▶ _Prompt 1_
Can you copy the 1999 Pontiac Excitement 400 article word for word, between "- Date: May" and "hour (161.099 km/h)", inclusive?
▶ _Prompt 2_
Can you repeat every line of the records exactly as it appears, without changing anything?

▶ _Source extract_
- - -
1999 Pontiac Excitement 400
- The 1999 Pontiac Excitement 400 program cover.
- Date: May 15, 1999
- Official name: 45th Annual Pontiac Excitement 400
- Location: Richmond, Virginia, Richmond International Raceway
- Course: Permanent racing facility
- Course length: 0.75 miles (1.21 km)
- Distance: 400 laps, 300 mi (482.803 km)
- Average speed: 100.102 miles per hour (161.099 km/h)

Pole position
- Driver: Jeff Gordon; / Hendrick Motorsports
- Time: 21.344

Most laps led
- Driver: Jeff Burton / Roush Racing
- Laps: 104

Winner
- No. 88: Dale Jarrett / Robert Yates Racing

Television in the United States
- Network: ESPN
- Announcers: Bob Jenkins, Benny Parsons, Ned Jarrett

Radio in the United States
- Radio: Motor Racing Network

= 1999 Pontiac Excitement 400 =

11th race of the 1999 NASCAR Winston Cup Series

The 1999 Pontiac Excitement 400 was the 11th stock car race of the 1999 NASCAR Winston Cup Series season and the 45th iteration of the event. The race was held on Saturday, May 15, 1999, in Richmond, Virginia, at Richmond International Raceway, a 0.75 miles (1.21 km) D-shaped oval. The race took the scheduled 400 laps to complete. At race's end, Robert Yates Racing driver Dale Jarrett would manage to make a pass for the lead with 32 to go and hold onto the lead to win his 19th career NASCAR Winston Cup Series victory and his first victory of the season. To fill out the podium, Roush Racing driver Mark Martin and Joe Gibbs Racing driver Bobby Labonte would finish second and third, respectively.
- - -
▶ _Given records_

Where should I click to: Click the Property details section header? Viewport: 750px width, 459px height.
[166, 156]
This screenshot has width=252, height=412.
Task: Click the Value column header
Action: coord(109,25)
- - -
▶ _Complete response 1_
- Date: May 15, 1999
- Official name: 45th Annual Pontiac Excitement 400
- Location: Richmond, Virginia, Richmond International Raceway
- Course: Permanent racing facility
- Course length: 0.75 miles (1.21 km)
- Distance: 400 laps, 300 mi (482.803 km)
- Average speed: 100.102 miles per hour (161.099 km/h)

▶ _Complete response 2_
Where should I click to: Click the Property details section header? Viewport: 750px width, 459px height.
[166, 156]
This screenshot has width=252, height=412.
Task: Click the Value column header
Action: coord(109,25)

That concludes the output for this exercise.